The geotectonic setting and lithological variations are main contributors to geodiversity in alpine areas. These geological variables are overprinted with geomorphological variation, producing a wide range of landforms, which result mainly from glacial, fluvial and gravitational processes over time.
A geodiversity index has been developed for the State of Vorarlberg in western Austria, based on an existing digital geological map and three Land Surface Parameters (LSPs). The LSPs were calculated from a 5m resolution LiDAR-based digital terrain model (DTM), in order to include altitude, slope angle and solar radiation as parameters. Altitude and slope angle are the most important parameters to characterize geomorphological variations. Solar radiation - i.e. the amount of solar energy received over the period of a year - depicts differences in energy received and is a function of shielding and exposure.

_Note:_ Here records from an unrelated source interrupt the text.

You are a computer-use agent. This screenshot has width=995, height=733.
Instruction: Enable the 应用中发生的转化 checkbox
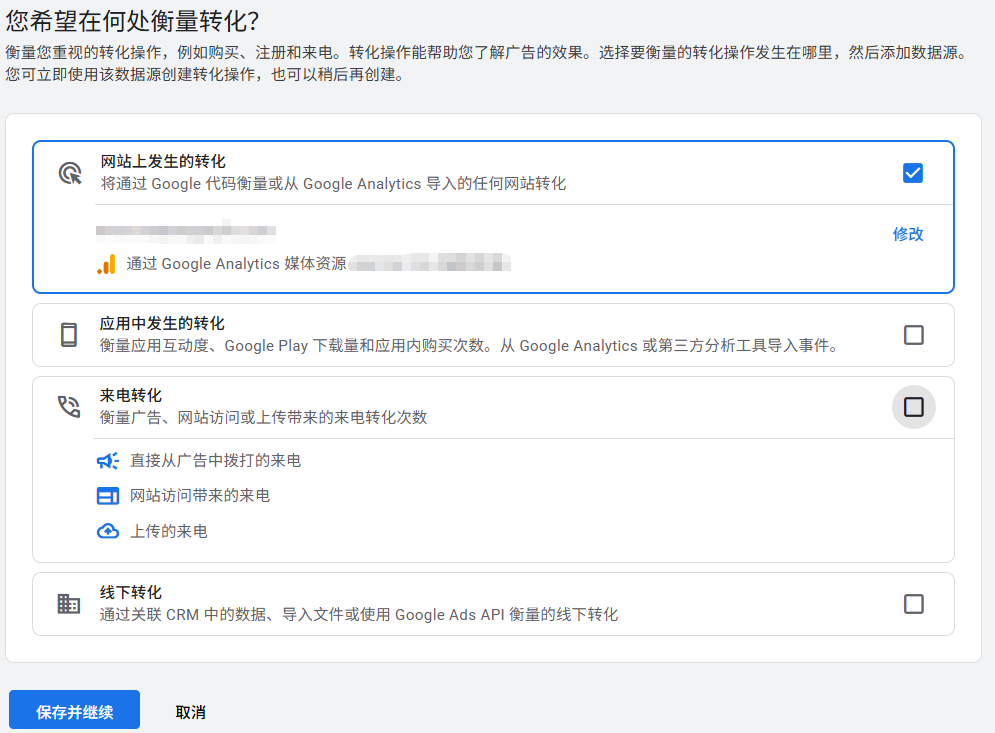tap(913, 336)
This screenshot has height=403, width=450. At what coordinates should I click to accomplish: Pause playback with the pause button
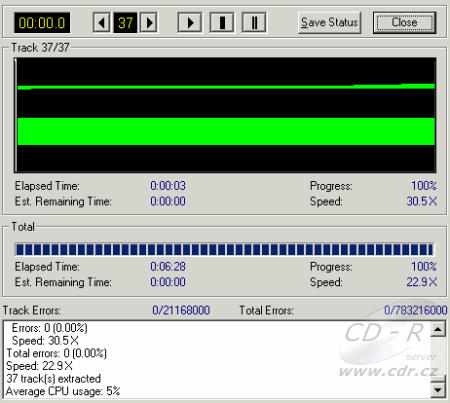[254, 23]
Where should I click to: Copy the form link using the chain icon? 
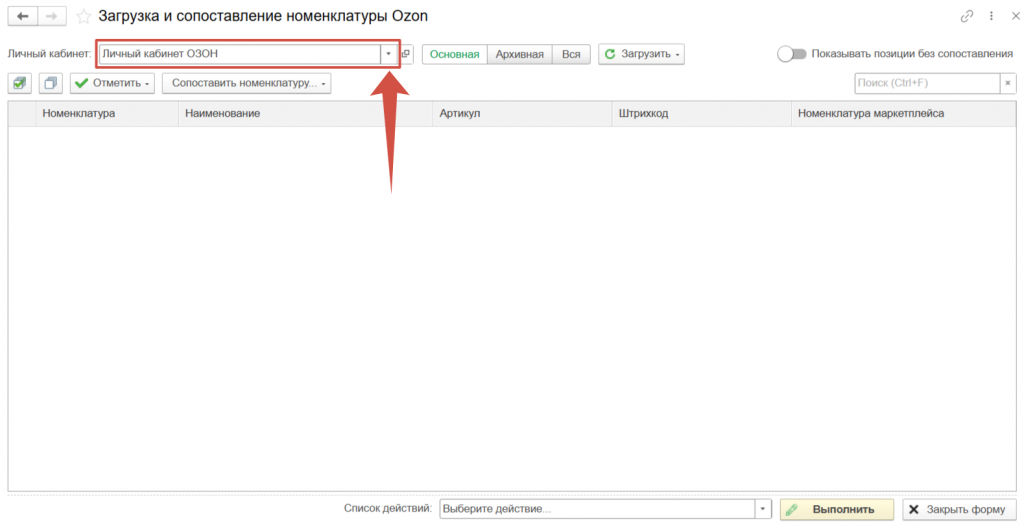(x=967, y=17)
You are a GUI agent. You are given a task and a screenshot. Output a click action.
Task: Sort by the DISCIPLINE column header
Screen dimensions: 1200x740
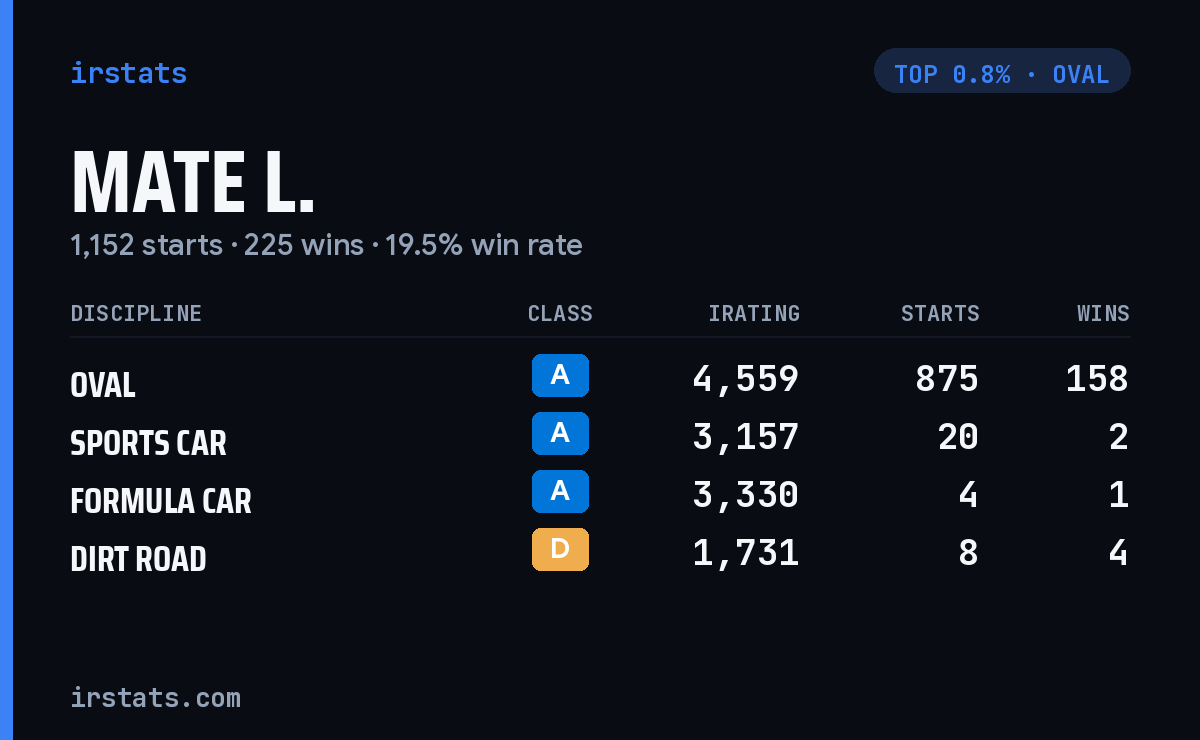[x=136, y=314]
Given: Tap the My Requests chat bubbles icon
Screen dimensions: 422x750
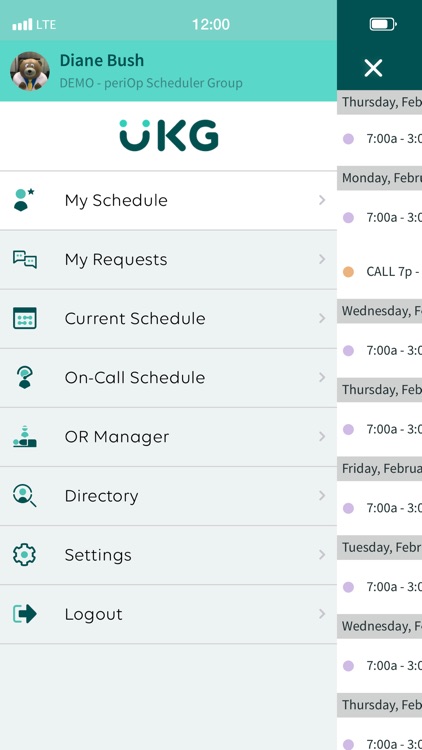Looking at the screenshot, I should point(24,259).
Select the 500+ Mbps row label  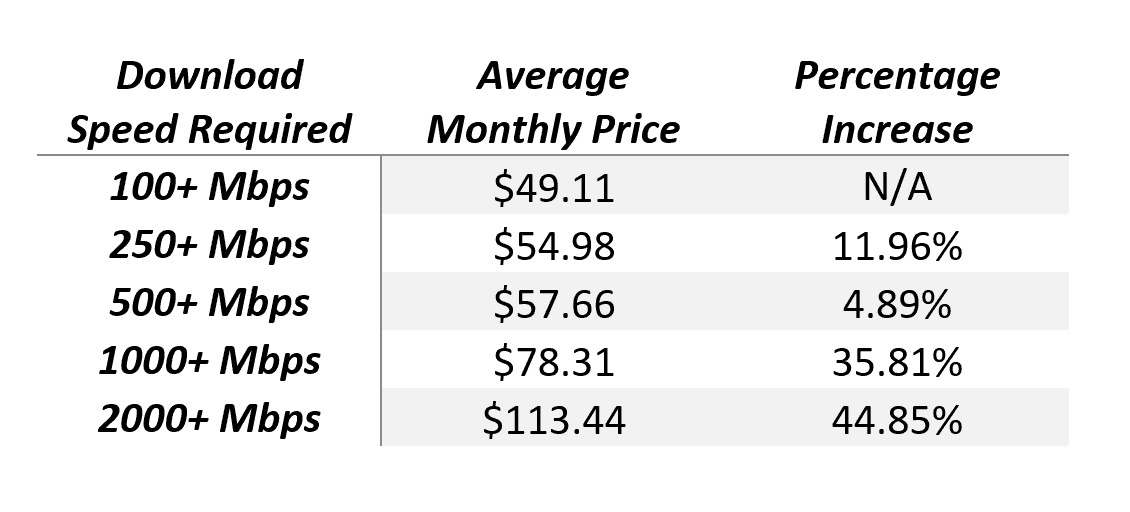pos(209,303)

The geodiversity index was calculated for a grid of 1 x 1 km. The number of geological rock formations were counted for each cell. In every grid cell the standard deviations of the mean of all cells of the DTM were calculated for slope, altitude and solar radiation. The standard deviations for all grid cells were, then, divided into five groups. The scores of the four parameters were combined to create a geodiversity index. The resulting geodiversity index map of Vorarlberg clearly reflects hotspots of geodiversity, based on the parameters used.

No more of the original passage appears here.